Les recherches ont été menées par des scientifiques de l’université d’Uppsala en collaboration avec l’Institut Paul Scherrer en Suisse, l’université de Stockholm, l’université de Hambourg et le XFEL européen en Allemagne. Pour la première fois, les scientifiques ont pu observer directement le catalyseur à l’œuvre et révéler comment il rompt ces liaisons C-H.

Raphael Jay

Raphael Jay, chercheur au département de physique et d’astronomie de l’université d’Uppsala. Crédit : Mikael Wallerstedt

Lors de deux expériences menées à l’Institut Paul Scherrer en Suisse, les chercheurs ont pu suivre le délicat échange d’électrons entre un catalyseur au rhodium et un groupe C-H d’octane au fur et à mesure qu’il se rompt. En utilisant deux des plus puissantes sources de flashs de rayons X au monde, le laser à rayons X SwissFEL et le synchrotron à rayons X Swiss Light Source, la réaction a pu être suivie du début à la fin. Les mesures ont révélé l’activation initiale du catalyseur induite par la lumière en 400 femtosecondes (0,0000000000004 secondes) jusqu’à la rupture finale de la liaison C-H après 14 nanosecondes (0,000000014 secondes).

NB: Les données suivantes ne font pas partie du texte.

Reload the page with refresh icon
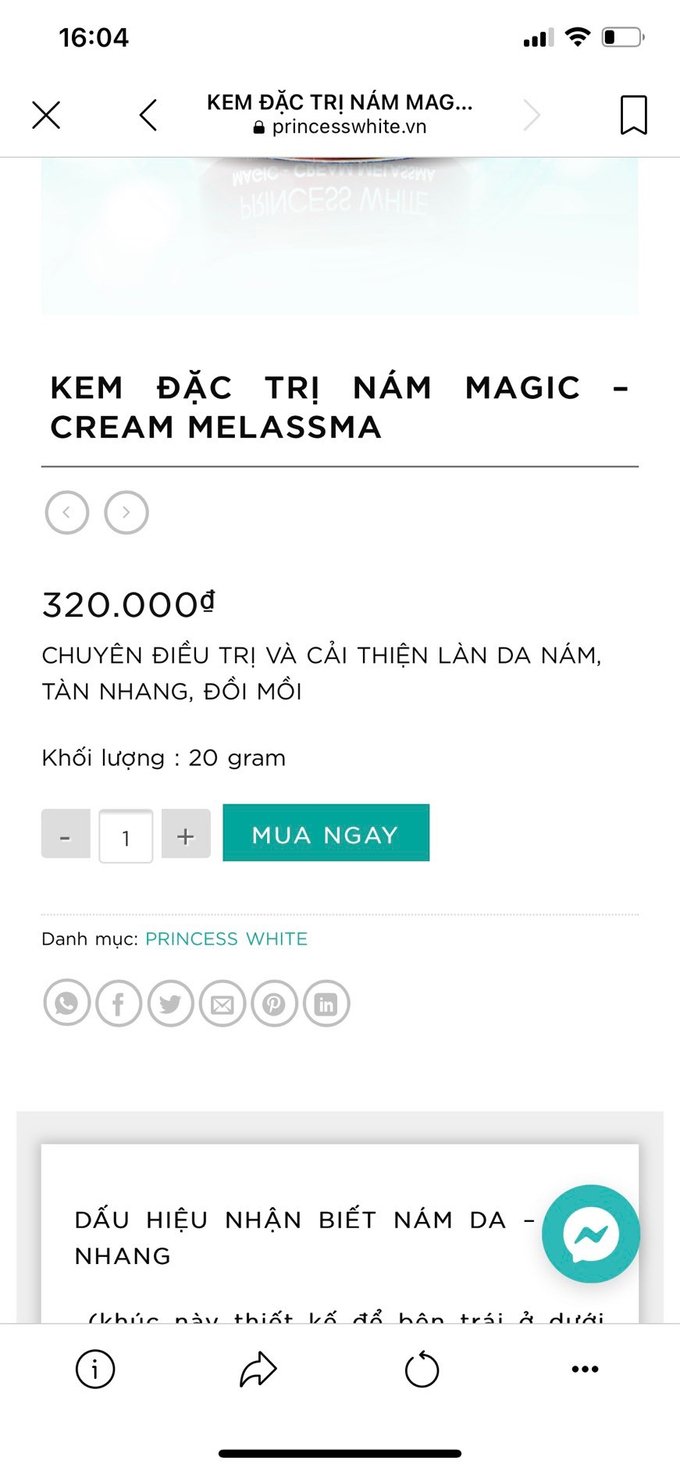 pos(422,1369)
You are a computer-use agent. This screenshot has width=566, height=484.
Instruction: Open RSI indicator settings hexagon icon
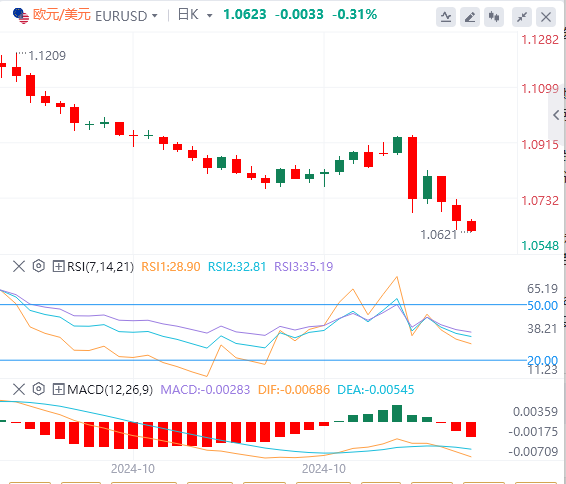pyautogui.click(x=39, y=266)
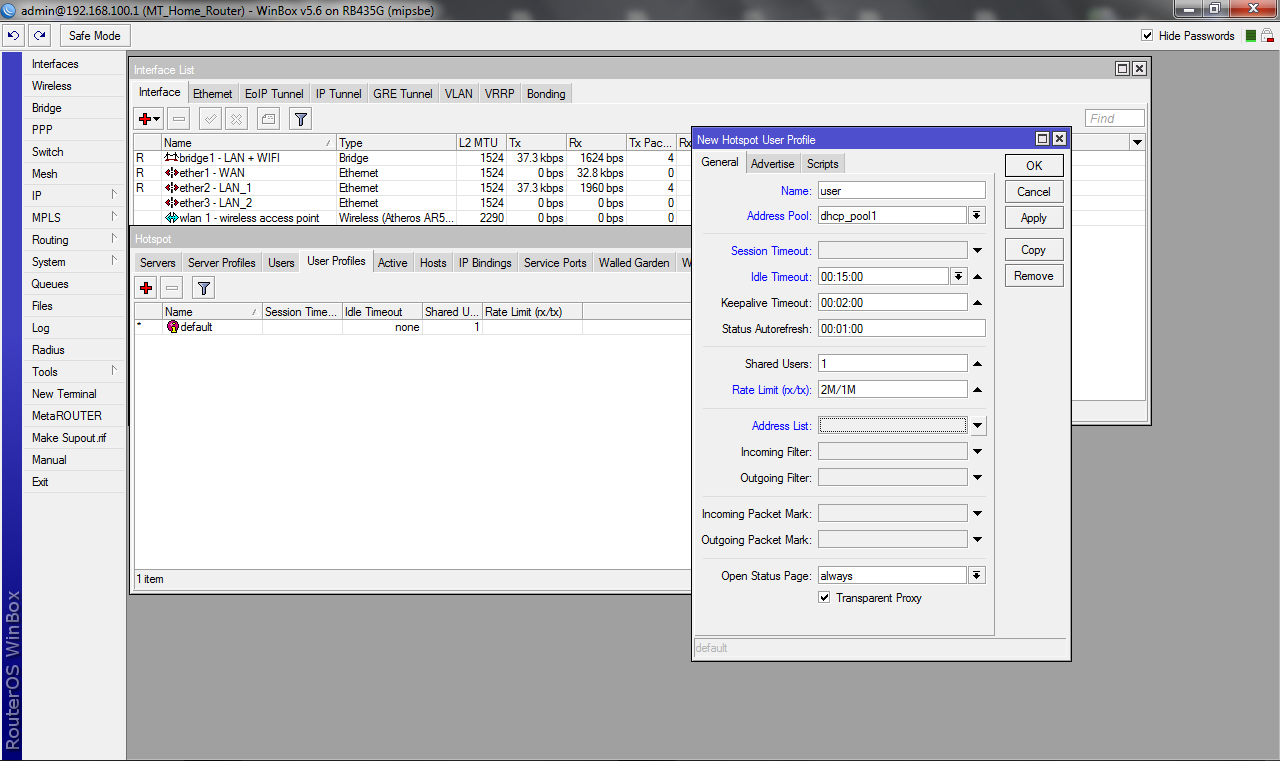1280x761 pixels.
Task: Switch to the Advertise tab
Action: coord(772,163)
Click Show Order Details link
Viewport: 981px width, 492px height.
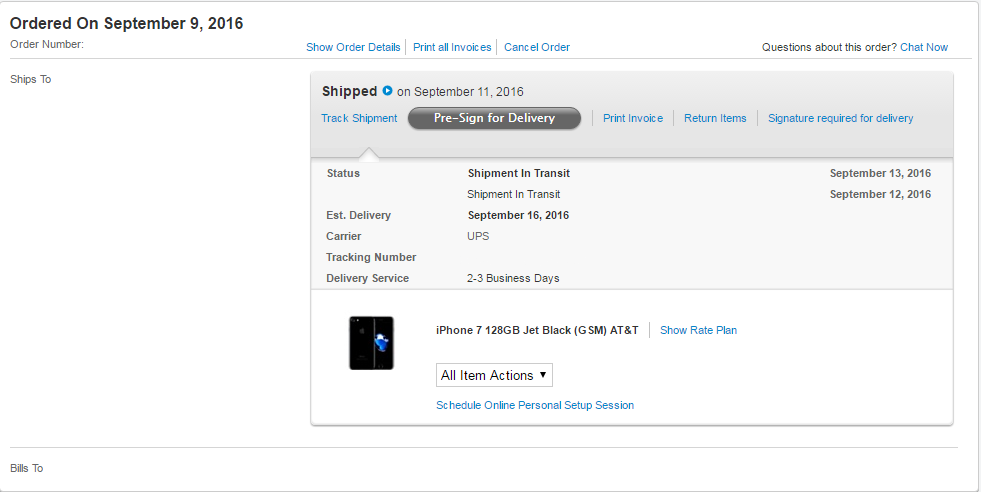point(353,47)
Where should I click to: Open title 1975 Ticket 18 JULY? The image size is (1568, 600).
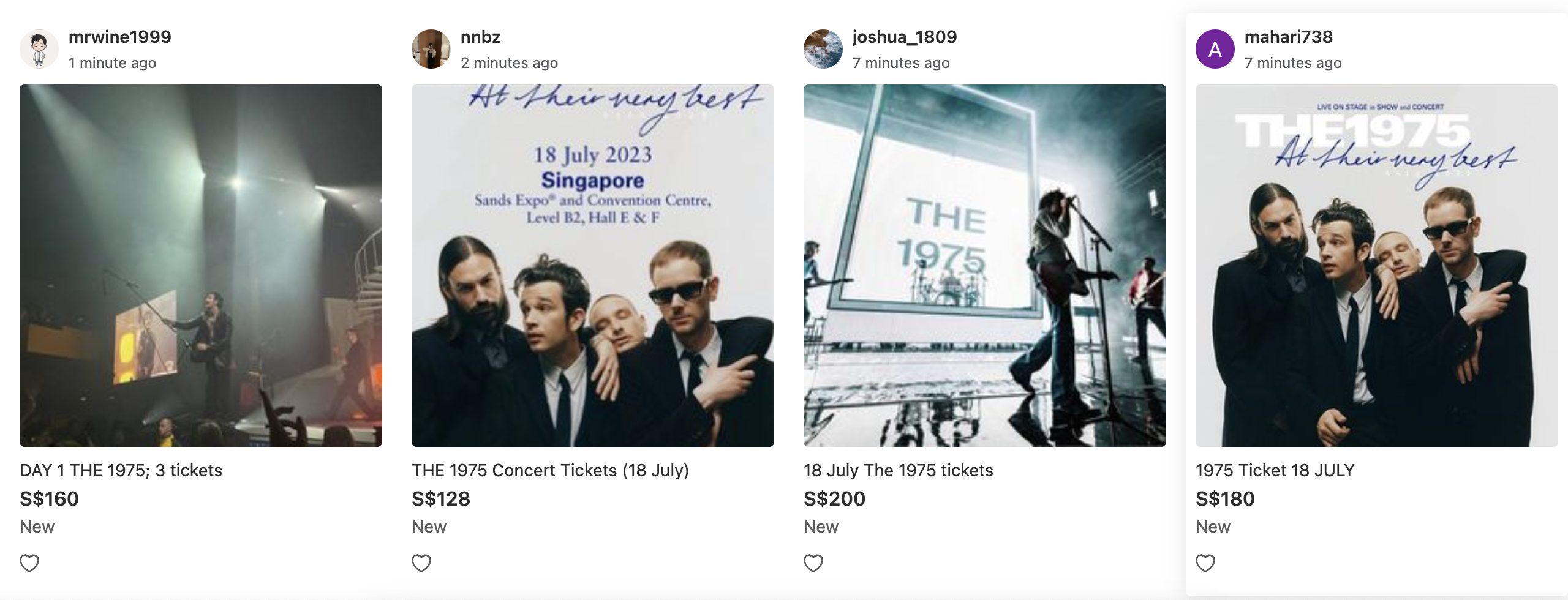tap(1275, 470)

« Les expériences d’absorption de rayons X résolues dans le temps que nous avons réalisées ne sont possibles que dans des installations à grande échelle comme le SwissFEL et la Source de Lumière Suisse, qui fournissent des impulsions de rayons X extrêmement brillantes et courtes. Le catalyseur est immergé dans une solution d’octane dense, mais en adoptant la perspective du métal, nous avons pu choisir spécifiquement la liaison C-H parmi des centaines de milliers qui est amenée à se rompre », explique Raphael Jay, chercheur à l’université d’Uppsala et expérimentateur principal de l’étude.

Philippe Wernet

Philippe Wernet, professeur au département de physique et d’astronomie de l’université d’Uppsala. Crédit : Mikael Wallerstedt

Pour interpréter les données expérimentales complexes, des théoriciens de l’université d’Uppsala et de l’université de Stockholm se sont associés et ont effectué des calculs de chimie quantique avancés.

« Nos calculs nous permettent d’identifier clairement comment la charge électronique circule entre le catalyseur métallique et le groupe C-H dans la bonne proportion. Nous pouvons voir comment la charge circulant du métal vers la liaison C-H colle les deux groupes chimiques ensemble. La charge circulant dans la direction opposée agit comme un ciseau qui finit par séparer les atomes C et H », explique Ambar Banerjee, chercheur postdoctoral à l’université d’Uppsala et théoricien principal de l’étude.

L’étude résout un mystère vieux de quarante ans, à savoir comment un catalyseur activé peut effectivement briser de fortes liaisons C-H en échangeant soigneusement des fractions d’électrons et sans avoir besoin de températures ou de pressions élevées. Avec leur nouvel outil en main, les chercheurs veulent maintenant apprendre à diriger le flux d’électrons pour aider à développer de meilleurs catalyseurs pour l’industrie chimique afin de faire quelque chose d’utile à partir du méthane et d’autres alcanes.

Faits

L’étude s’appuie sur les travaux pionniers du grand-père, du père et du fils Manne, Kai et Per Siegbahn.

Manne Siegbahn (Université d’Uppsala), qui a reçu le prix Nobel de physique en 1924, a été le premier à montrer comment les rayons X permettent de distinguer les différents éléments.

Kai Siegbahn (Université d’Uppsala), qui a reçu le prix Nobel de physique en 1981, a été le premier à montrer comment les rayons X permettent de distinguer différents environnements chimiques d’un même élément.

Per Siegbahn (Université de Stockholm) a prédit théoriquement l’échange concerté de charge électronique nécessaire à la rupture d’une liaison C-H.

Référence : « Tracking C-H activation with orbital resolution » par Raphael M. Jay, Ambar Banerjee, Torsten Leitner, Ru-Pan Wang, Jessica Harich, Robert Stefanuik, Hampus Wikmark, Michael R. Coates, Emma V. Beale, Victoria Kabanova, Abdullah Kahraman, Anna Wach, Dmitry Ozerov, Christopher Arrell, Philip J. M. Johnson, Camelia N. Borca, Claudio Cirelli, Camila Bacellar, Christopher Milne, Nils Huse, Grigory Smolentsev, Thomas Huthwelker, Michael Odelius et Philippe Wernet, 1er juin 2023, Science.